No error is thrown when model download fails due to insufficient space
Describe the bug
When downloading a model, the file_download.py file does not throw an error when there is not enough space.
https://github.com/huggingface/huggingface_hub/blob/2702ec2a2bd0124cc1fddfd72ccb1297b2478148/src/huggingface_hub/file_download.py#L651
This is problematic in environments like sglang, where the server does not exit even though the model weights never finish downloading https://github.com/sgl-project/sglang/issues/2801
Reproduction
Download weights on a device without enough space and observe as there is no indication of the model download failure.
Logs
No response
System info
- any version of `huggingface_hub`
At the very least, I think that there should be a flag of some sorts to throw an exception here, or throw an exception completely.
How this impacts sglang: https://github.com/sgl-project/sglang/issues/2801
Hi @atbe, sorry you encountered this issue!
A bit of context : we made the choice to not raise an exception when the user does not have enough disk space to avoid unconditionally blocking downloads in valid setups. In some environments, the data returned by shutil.disk_usage(path).free may not accurately reflect actual space availability. By warning, we allow for more flexibility in these edge cases.
Another alternative is to manually check for sufficient disk space on your side before calling snapshot_download() or any other downloading function. That way you have explicit control over how to handle insufficient space error.
Let me know what do you think.
thanks for the reply @hanouticelina !
Another alternative is to manually check for sufficient disk space on your side before calling snapshot_download() or any other downloading function. That way you have explicit control over how to handle insufficient space error.
I do think its a bit odd that the server doesn't exit when serving legitimately fails (in this case due to insufficient space), don't you feel the same? You could check for space manually, but that just feels like a hack compared to getting the server to properly detect that it failed to start and exiting.
Hi @atbe,
I reproduced the scenario using a container where we call snapshot_download while having not enough disk space for the files we're downloading.
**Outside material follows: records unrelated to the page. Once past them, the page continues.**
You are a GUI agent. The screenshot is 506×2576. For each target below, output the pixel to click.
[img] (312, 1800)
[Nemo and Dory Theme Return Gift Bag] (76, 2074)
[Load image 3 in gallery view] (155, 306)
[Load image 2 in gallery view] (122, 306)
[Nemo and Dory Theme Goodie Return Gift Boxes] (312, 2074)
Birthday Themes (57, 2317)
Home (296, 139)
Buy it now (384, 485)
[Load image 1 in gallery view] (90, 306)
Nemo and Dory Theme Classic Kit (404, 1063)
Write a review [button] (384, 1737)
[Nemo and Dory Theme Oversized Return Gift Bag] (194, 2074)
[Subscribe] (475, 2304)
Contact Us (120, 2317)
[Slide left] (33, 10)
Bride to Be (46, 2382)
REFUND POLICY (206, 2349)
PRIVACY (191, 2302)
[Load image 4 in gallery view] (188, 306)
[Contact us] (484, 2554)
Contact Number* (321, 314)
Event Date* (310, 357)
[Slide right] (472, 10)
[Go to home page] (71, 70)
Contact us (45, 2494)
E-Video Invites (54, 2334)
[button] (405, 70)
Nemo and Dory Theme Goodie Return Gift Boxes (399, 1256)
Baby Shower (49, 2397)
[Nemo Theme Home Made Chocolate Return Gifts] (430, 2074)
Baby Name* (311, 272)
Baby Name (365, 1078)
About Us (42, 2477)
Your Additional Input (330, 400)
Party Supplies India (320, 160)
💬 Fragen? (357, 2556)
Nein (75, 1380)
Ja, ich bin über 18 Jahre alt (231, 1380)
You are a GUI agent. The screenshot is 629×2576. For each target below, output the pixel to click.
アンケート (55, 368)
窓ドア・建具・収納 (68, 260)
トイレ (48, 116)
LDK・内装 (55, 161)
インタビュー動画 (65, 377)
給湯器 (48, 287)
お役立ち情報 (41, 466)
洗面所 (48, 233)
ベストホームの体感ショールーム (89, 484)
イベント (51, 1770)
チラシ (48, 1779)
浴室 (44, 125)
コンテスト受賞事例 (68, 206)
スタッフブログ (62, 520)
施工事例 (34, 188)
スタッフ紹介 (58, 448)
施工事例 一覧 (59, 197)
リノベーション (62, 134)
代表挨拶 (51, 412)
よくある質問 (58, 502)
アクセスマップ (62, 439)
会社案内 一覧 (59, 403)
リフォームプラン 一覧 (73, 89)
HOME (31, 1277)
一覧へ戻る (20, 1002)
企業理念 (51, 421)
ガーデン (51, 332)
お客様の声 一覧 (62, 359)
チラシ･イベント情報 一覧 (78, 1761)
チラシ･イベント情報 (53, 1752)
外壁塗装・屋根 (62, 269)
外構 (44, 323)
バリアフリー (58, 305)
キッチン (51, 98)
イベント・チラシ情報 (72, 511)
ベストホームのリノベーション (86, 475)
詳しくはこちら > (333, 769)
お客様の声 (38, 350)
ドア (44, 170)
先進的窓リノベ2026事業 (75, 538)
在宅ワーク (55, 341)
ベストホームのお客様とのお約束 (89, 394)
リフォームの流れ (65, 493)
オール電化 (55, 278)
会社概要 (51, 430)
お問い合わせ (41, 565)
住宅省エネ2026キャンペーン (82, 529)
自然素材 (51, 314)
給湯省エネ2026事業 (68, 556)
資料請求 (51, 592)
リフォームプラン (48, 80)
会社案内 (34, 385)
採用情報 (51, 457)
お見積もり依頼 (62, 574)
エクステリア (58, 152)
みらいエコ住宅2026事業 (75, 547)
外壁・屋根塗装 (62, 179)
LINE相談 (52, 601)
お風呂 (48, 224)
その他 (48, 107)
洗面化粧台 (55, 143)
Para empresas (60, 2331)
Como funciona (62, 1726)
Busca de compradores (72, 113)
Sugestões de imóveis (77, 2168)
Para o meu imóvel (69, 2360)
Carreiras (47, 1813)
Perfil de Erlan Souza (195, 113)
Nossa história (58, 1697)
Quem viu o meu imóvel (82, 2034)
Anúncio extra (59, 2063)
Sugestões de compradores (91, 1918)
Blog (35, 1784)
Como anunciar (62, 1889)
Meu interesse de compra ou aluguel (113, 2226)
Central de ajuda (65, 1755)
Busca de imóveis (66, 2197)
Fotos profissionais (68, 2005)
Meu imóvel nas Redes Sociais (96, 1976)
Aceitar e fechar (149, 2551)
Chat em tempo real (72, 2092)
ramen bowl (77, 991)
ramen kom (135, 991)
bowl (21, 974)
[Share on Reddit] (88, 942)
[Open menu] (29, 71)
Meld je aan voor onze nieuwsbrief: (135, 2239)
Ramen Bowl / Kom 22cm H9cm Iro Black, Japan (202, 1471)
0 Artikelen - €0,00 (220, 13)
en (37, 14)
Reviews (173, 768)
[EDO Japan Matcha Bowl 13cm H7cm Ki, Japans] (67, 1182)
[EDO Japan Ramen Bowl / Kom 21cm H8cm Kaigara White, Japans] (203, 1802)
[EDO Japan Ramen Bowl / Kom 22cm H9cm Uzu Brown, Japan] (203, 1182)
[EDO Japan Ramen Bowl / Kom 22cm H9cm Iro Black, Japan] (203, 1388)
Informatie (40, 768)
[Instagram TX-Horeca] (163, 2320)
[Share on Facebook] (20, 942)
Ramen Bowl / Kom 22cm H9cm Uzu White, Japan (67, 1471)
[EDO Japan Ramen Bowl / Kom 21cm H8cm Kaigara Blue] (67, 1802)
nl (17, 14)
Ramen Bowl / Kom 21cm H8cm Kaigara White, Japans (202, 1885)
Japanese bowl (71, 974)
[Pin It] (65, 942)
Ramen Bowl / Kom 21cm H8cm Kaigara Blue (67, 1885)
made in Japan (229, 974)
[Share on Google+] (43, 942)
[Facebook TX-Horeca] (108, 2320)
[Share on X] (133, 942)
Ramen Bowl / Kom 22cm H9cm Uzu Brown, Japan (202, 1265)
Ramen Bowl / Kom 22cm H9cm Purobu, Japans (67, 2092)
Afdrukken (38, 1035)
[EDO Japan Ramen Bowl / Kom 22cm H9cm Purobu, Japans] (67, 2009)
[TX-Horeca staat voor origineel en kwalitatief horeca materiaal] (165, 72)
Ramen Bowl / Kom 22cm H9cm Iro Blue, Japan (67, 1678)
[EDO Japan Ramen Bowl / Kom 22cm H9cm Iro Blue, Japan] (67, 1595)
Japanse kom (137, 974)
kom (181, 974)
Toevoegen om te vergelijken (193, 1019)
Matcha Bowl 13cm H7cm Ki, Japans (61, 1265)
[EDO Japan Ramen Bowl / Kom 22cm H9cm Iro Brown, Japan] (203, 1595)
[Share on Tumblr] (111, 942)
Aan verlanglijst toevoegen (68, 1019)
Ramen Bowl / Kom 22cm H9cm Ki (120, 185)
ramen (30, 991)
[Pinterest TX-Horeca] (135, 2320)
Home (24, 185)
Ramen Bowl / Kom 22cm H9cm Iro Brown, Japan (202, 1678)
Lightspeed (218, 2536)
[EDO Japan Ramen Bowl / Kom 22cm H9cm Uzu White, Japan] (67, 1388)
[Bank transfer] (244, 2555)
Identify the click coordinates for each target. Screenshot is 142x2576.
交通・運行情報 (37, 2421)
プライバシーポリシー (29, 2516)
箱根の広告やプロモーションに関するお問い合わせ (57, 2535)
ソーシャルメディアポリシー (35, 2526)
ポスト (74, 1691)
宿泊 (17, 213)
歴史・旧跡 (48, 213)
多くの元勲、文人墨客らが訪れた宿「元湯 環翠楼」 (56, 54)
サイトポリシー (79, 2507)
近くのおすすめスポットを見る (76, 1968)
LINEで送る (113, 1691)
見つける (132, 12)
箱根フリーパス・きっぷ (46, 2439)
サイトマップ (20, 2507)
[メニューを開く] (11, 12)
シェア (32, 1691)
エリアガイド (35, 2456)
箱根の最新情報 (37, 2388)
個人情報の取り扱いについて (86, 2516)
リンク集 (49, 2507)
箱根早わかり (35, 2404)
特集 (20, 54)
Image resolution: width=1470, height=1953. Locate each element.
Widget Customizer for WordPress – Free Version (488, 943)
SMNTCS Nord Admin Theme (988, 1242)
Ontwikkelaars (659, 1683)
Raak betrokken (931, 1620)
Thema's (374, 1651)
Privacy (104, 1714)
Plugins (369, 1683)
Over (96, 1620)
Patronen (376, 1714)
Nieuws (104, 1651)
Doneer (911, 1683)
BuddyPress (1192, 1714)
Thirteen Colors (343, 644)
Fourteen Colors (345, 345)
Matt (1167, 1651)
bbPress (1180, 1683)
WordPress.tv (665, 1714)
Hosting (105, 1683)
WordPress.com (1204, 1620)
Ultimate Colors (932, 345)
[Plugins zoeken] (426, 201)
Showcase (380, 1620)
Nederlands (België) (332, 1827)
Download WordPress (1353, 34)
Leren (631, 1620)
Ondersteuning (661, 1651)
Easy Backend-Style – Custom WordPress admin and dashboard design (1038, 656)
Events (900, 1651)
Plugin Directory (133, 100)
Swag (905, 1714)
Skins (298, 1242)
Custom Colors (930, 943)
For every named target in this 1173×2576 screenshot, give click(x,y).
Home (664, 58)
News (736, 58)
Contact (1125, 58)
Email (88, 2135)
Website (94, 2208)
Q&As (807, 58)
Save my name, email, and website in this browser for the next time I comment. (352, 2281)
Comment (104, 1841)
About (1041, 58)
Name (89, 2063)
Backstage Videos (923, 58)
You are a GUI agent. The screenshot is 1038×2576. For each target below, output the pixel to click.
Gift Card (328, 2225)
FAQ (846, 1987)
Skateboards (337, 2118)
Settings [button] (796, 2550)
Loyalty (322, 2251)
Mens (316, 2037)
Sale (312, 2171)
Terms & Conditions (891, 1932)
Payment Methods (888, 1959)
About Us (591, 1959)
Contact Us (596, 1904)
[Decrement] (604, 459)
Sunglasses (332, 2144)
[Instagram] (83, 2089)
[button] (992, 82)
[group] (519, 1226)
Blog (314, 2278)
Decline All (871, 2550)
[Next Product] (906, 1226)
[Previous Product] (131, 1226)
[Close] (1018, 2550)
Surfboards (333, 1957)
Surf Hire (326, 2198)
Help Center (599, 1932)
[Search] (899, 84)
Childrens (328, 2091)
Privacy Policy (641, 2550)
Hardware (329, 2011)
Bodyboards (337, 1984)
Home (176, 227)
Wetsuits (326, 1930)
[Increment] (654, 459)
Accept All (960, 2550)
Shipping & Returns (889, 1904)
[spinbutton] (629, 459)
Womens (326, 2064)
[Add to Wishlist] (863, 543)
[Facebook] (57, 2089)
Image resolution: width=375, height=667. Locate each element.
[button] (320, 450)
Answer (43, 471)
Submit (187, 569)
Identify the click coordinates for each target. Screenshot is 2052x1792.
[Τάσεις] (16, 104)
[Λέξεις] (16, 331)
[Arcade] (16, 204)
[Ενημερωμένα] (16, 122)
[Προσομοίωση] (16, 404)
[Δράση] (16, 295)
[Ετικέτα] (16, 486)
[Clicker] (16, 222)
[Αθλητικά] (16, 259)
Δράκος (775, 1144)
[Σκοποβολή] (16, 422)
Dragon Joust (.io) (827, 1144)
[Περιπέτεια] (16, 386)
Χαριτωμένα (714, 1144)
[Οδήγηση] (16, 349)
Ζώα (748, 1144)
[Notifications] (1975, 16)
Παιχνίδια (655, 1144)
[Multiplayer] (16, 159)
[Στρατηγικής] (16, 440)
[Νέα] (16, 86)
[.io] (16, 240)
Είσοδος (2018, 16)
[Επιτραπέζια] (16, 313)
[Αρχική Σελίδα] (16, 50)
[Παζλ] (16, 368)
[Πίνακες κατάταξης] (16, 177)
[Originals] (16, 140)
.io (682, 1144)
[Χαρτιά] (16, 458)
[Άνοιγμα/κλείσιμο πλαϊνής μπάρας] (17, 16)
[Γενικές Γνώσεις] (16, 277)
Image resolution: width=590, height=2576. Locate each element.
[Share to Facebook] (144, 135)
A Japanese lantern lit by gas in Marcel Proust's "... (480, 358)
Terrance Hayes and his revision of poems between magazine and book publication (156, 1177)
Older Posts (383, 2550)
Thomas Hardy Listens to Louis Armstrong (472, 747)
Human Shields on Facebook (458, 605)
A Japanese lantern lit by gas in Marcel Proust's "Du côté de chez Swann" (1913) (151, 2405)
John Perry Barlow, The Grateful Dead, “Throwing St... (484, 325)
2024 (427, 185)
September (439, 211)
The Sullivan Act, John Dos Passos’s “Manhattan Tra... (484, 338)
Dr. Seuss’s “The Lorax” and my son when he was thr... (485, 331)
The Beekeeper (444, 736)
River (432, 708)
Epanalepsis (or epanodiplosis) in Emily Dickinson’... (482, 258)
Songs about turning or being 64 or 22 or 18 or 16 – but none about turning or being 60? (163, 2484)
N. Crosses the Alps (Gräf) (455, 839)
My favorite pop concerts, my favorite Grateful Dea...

Here is the traceback I get :
Fetching 14 files: 0%| | 0/14 [00:00<?, ?it/s]/opt/venv/lib/python3.12/site-packages/huggingface_hub/file_download.py:651: UserWarning: Not enough free disk space to download the file. The expected file size is: 3945.44 MB. The target location /root/.cache/huggingface/hub/models--Qwen--Qwen2.5-7B-Instruct/blobs only has 3421.60 MB free disk space.
warnings.warn(
/opt/venv/lib/python3.12/site-packages/huggingface_hub/file_download.py:651: UserWarning: Not enough free disk space to download the file. The expected file size is: 3864.73 MB. The target location /root/.cache/huggingface/hub/models--Qwen--Qwen2.5-7B-Instruct/blobs only has 3421.60 MB free disk space.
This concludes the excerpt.